> Task to carry out:
Format the records below, from the line containing "You are a GUI" through the end of the records, as a JSON array of strings with one string per line, omitting blank lines and the pictures.

> Stored data entries:
--- BEGIN ---

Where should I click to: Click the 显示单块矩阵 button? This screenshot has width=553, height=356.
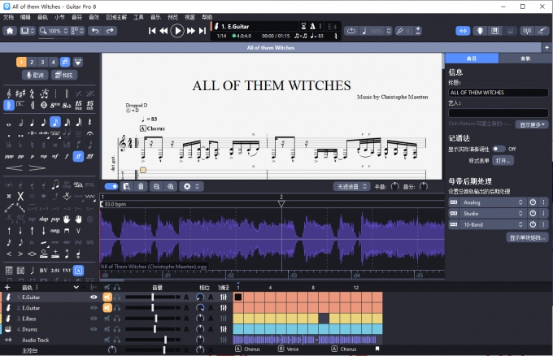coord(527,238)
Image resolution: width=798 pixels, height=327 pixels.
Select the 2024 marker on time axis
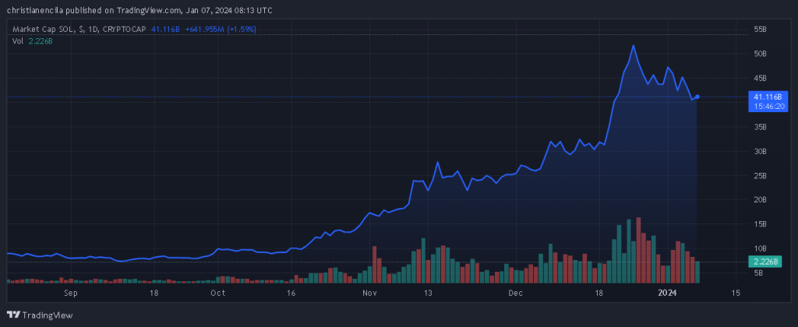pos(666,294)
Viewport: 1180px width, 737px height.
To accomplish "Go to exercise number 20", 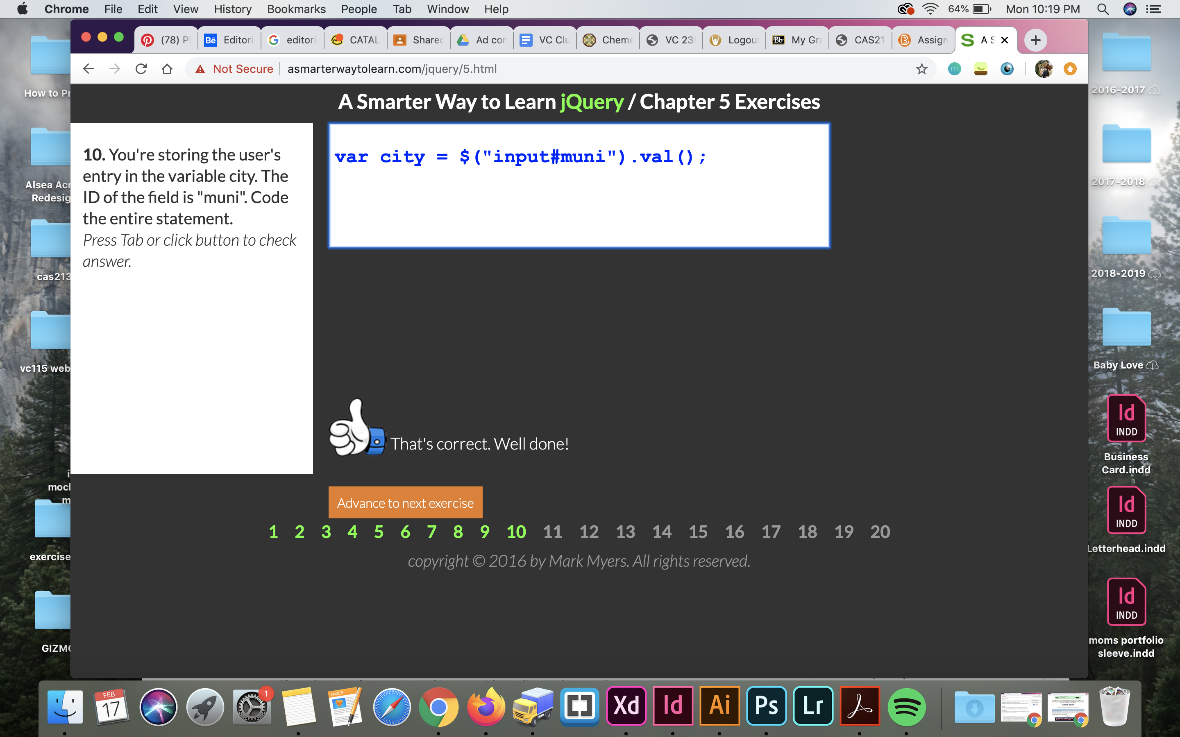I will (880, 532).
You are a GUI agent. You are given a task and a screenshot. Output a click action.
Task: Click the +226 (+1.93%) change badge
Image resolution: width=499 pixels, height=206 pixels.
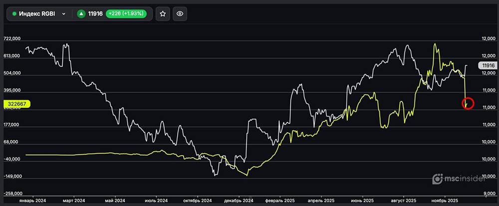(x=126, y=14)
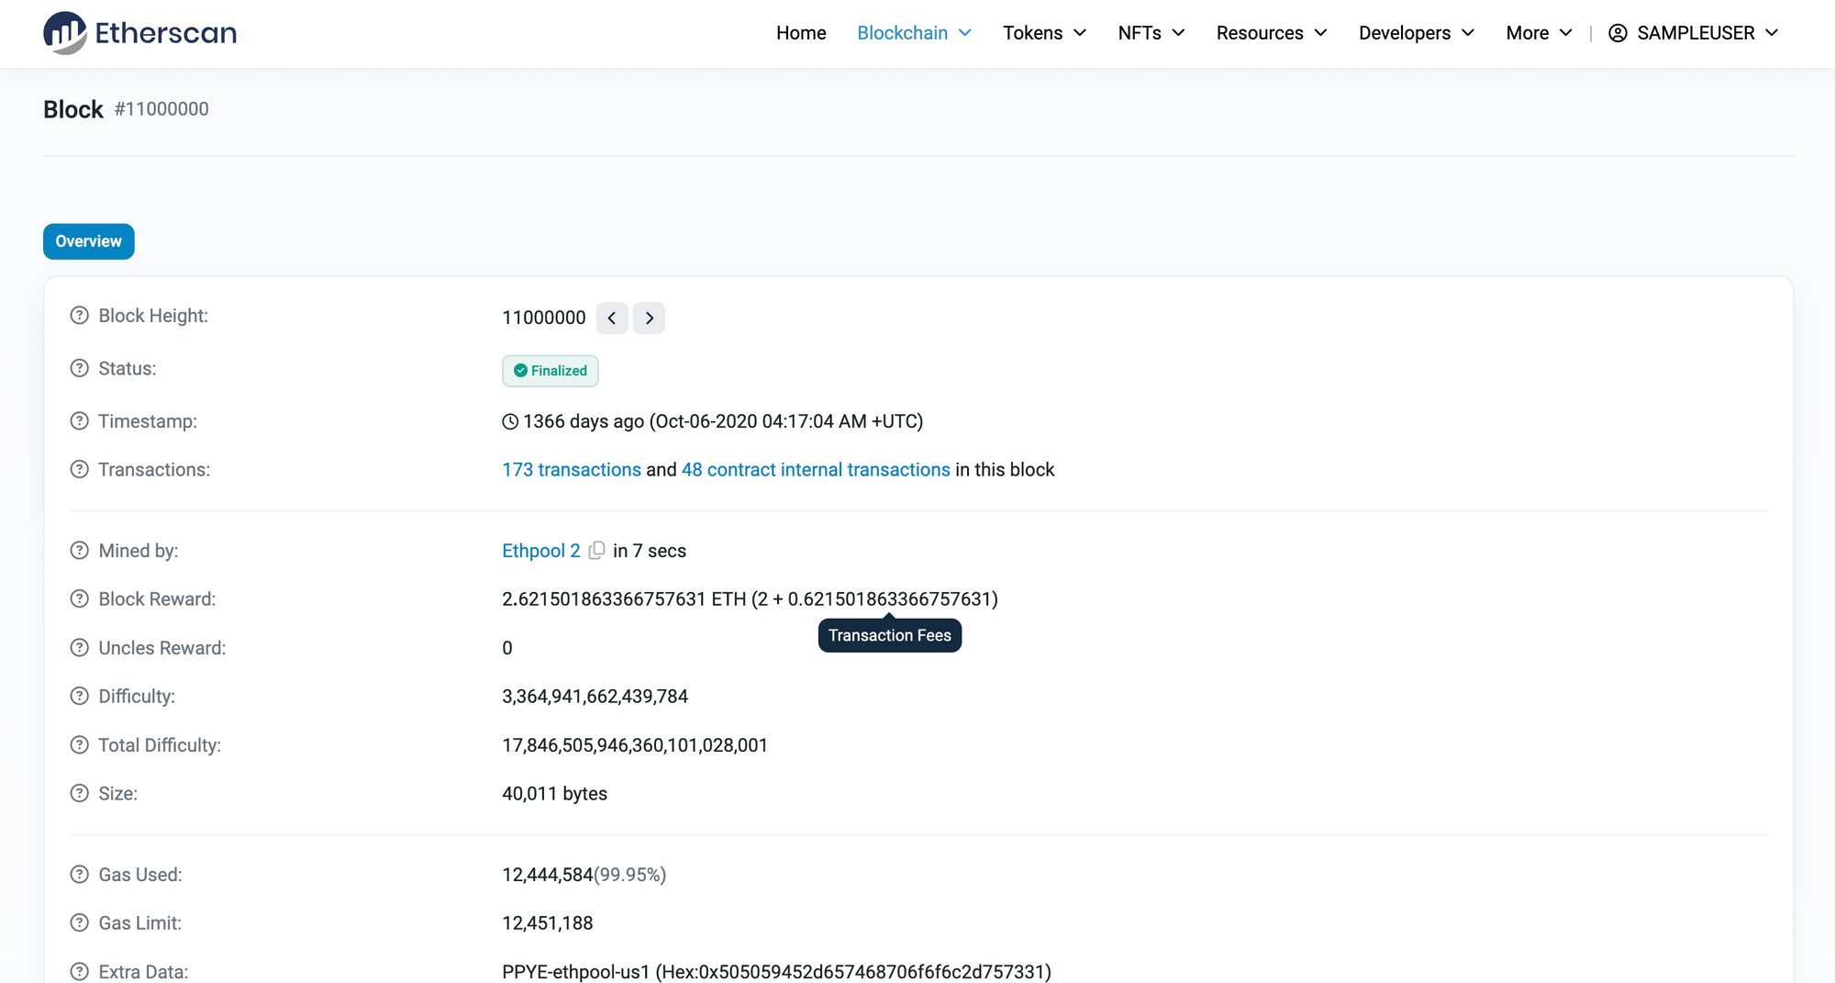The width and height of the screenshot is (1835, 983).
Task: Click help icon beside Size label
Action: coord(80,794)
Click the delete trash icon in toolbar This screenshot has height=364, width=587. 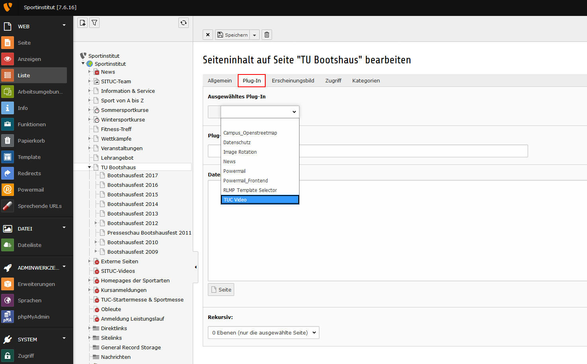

--- END ---

> Completed task:
[
  "You are a GUI agent. You are given a task and a screenshot. Output a click action.",
  "Task: Click the +226 (+1.93%) change badge",
  "Image resolution: width=499 pixels, height=206 pixels.",
  "(x=126, y=14)",
  "The width and height of the screenshot is (1835, 983).",
  "Task: Click help icon beside Size label",
  "Action: coord(80,794)",
  "Click the delete trash icon in toolbar This screenshot has height=364, width=587. "
]